The Lost Remote newsletter brings you the the best in streaming news, from staffing changes to premiere dates to trailers—to the latest platform moves. Sign up today.
Heralding “the promise of the internet and the power of television” MSNBC went on the air 20 years ago today.
Among the first day’s anchors was Brian Williams. 20 years later, Williams is back on MSNBC leading coverage of last night’s terror attack in Nice, France.
Two days after it launched, on July 17, 1996, the network would find itself covering its first big breaking news story: the crash of TWA flight 800 off the coast of Long Island.
“Williams had to improvise with a road atlas and point to the crash site with his finger because we didn’t have a full time graphics staff at that hour,” writes president Phil Griffin in a note to staff, marking the anniversary. “We embraced innovation but also showed real creativity and scrappiness to get the news on the air.”
“I know the challenge of being a 24/7 network means we call on every bureau around the world, every anchor, every reporter, every graphics assistant, and every crew member — and I want to thank you all for delivering the very best every time,” Griffin adds.
There will be a special tonight at 10 p.m., 20 Stories That Shook The World in 20 Years. The network also put together this highlight reel, narrowing down 20 years, in less than 4 minutes.
Here’s Griffin’s note:
From: Griffin, Phil (NBCUniversal)
Sent: Friday, July 15, 2016
To: @MSNBC Everyone
Subject: 20 Years
At 9 a.m. on July 15, 1996, MSNBC launched with a promise to revolutionize the way people get news and blur the lines between television and the Internet. As we look back on two decades, it’s remarkable to realize how radically the world has changed and yet how steadfast our core purpose and principles have remained.
The blending of TV and digital was evident on day one, when Tom Brokaw interviewed President Bill Clinton at the White House and took questions from e-mailers live on the air. That technological advancement dazzled the leader of the free world — he couldn’t believe it was happening in real time.
On day three, we were the first network to report the tragic news that TWA Flight 800 had crashed off the coast of Long Island, but technology didn’t carry that day. Brian Williams had to improvise with a road atlas and point to the crash site with his finger because we didn’t have a full time graphics staff at that hour. We embraced innovation but also showed real creativity and scrappiness to get the news on the air.
Twenty years later, that hasn’t changed. We now use technology in ways we could have never imagined. We instantly gather information through social media and use our phones to broadcast live video from anywhere in the world. We have been part of the most dynamic, rapidly-changing period in human history.
We are covering an extraordinary presidential election which happens to include a different Clinton on the cusp of being nominated by her party. But, sadly, we find ourselves covering devastating events both at home and abroad – including what happened in Minneapolis, Baton Rouge and Dallas last week, and the horrific news still unfolding out of France.
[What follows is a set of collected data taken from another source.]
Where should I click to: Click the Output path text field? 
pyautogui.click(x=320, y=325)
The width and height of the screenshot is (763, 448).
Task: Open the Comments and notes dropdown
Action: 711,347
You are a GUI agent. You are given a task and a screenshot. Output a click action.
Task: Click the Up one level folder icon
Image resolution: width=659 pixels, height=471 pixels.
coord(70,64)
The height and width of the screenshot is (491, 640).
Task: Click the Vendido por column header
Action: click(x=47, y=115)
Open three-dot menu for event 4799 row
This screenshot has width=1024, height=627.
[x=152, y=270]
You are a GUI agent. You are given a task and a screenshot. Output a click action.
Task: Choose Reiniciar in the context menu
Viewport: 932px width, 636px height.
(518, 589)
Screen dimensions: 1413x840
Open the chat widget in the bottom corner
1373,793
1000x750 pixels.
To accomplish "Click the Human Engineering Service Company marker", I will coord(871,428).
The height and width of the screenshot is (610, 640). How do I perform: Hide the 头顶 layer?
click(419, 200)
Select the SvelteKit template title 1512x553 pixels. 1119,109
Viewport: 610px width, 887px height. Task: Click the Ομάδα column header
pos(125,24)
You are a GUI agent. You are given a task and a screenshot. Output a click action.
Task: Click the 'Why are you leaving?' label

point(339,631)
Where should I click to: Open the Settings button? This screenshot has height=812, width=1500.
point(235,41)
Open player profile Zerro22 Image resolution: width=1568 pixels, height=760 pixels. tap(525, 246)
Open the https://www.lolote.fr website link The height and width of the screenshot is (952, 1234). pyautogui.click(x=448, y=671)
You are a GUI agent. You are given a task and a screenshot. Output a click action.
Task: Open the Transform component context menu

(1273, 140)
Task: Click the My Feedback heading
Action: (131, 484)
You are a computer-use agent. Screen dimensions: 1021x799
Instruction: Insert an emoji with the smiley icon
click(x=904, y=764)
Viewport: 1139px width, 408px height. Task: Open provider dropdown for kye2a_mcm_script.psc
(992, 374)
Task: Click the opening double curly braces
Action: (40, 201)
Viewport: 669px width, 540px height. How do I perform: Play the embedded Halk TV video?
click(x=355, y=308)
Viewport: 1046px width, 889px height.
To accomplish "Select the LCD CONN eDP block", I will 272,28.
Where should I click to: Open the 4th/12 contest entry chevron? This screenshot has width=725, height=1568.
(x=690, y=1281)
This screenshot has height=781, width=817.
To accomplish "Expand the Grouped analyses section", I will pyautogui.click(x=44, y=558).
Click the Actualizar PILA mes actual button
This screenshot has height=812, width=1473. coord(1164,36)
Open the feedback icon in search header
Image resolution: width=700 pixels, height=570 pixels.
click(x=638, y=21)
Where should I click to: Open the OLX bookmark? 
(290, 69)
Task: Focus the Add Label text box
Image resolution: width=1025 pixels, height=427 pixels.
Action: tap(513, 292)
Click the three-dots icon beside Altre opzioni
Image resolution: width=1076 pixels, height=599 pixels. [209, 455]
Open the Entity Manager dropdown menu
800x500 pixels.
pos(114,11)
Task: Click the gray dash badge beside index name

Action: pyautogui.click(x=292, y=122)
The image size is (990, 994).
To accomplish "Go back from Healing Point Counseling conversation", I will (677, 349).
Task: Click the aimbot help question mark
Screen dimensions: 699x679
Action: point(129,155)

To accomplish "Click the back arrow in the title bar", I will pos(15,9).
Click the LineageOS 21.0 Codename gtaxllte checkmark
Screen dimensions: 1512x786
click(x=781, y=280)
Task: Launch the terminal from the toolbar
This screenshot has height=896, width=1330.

From day one, our backbone has always been NBC News. The power of our combined forces distinguishes us and gives us a competitive advantage in both newsgathering and influence.
And from day one, we have relied on the Washington bureau as a nonstop engine of reporting, analysis, and newsmaker interviews that drive our coverage. Tim Russert was the first to call MSNBC “The Place for Politics” in 2006 — and the name has stuck ever since thanks to the tireless work of the DC teams. I know the challenge of being a 24/7 network means we call on every bureau around the world, every anchor, every reporter, every graphics assistant, and every crew member — and I want to thank you all for delivering the very best every time.
Twenty years is nearly a generation, and many of us have grown up together at MSNBC. Technology has changed, the media landscape has changed, and our network has changed. We moved from Fort Lee to Secaucus to 30 Rock, celebrated marriages and children, mourned deaths and losses, and have seen friends come and go (and come back). Above all, we have created a real family.
As a family, we will move from today to tomorrow to next week’s political conventions and on through whatever the next twenty years may hold.
Thank you all for the work you do every day to make MSNBC the place we’re proud to call home.